*** Opening MATERIAL FOR THIS EXERCISE ***

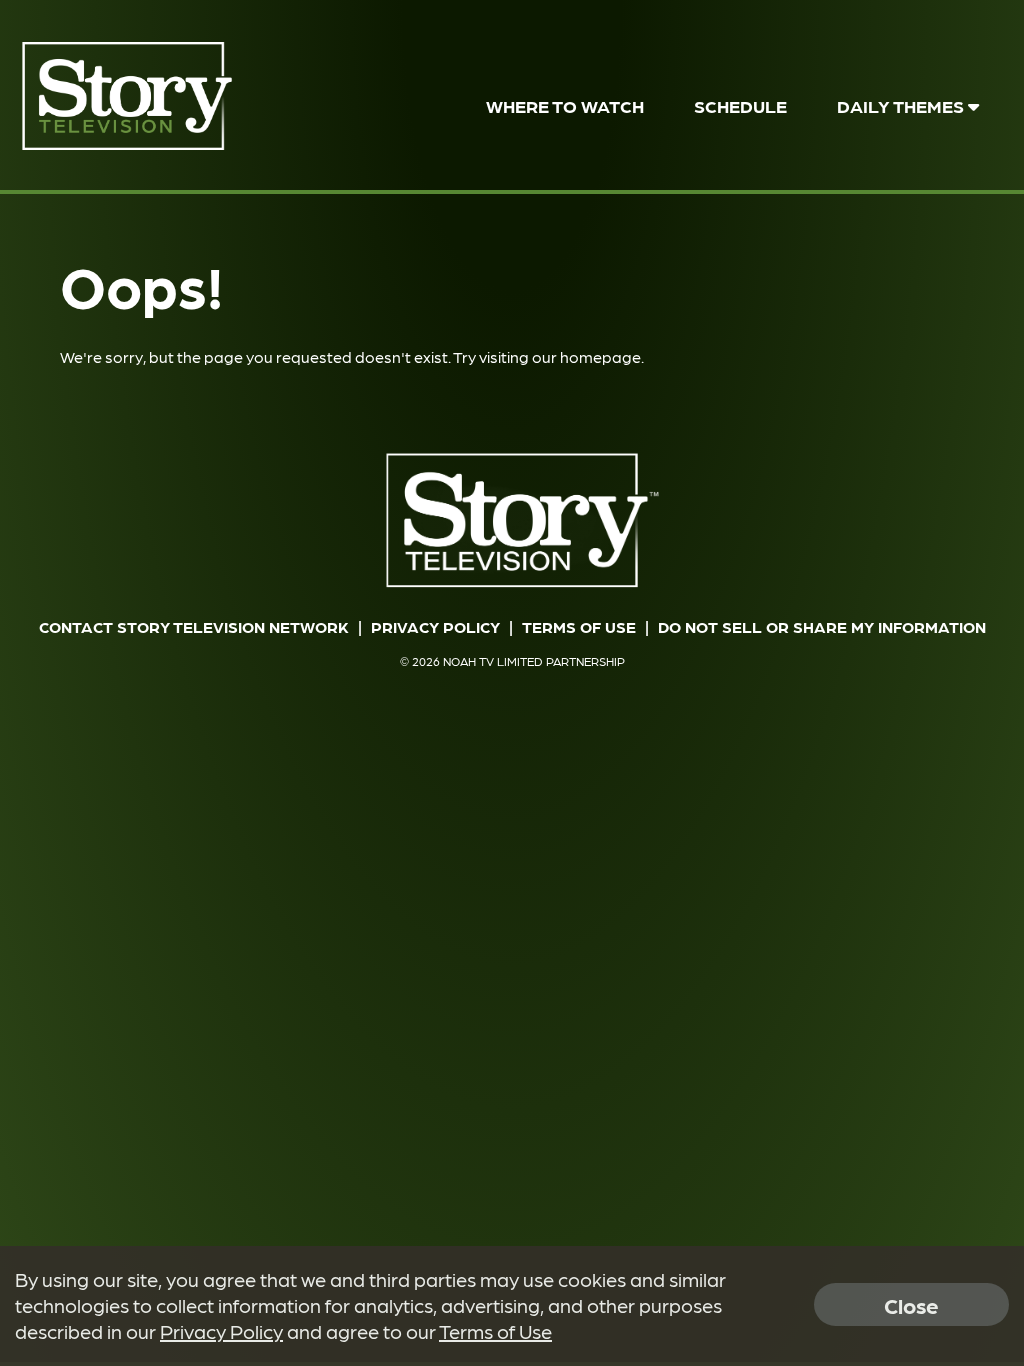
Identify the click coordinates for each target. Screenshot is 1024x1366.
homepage (600, 356)
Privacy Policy (435, 626)
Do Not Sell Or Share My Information (822, 626)
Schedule (740, 105)
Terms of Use (579, 626)
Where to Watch (565, 105)
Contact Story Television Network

*** Closing MATERIAL FOR THIS EXERCISE ***

### REQUIRED WORK
The records above should be copied word for word, with the pictures left out.

### ANSWER SECTION
Identify the click coordinates for each target. Screenshot is 1024x1366.
homepage (600, 356)
Privacy Policy (435, 626)
Do Not Sell Or Share My Information (822, 626)
Schedule (740, 105)
Terms of Use (579, 626)
Where to Watch (565, 105)
Contact Story Television Network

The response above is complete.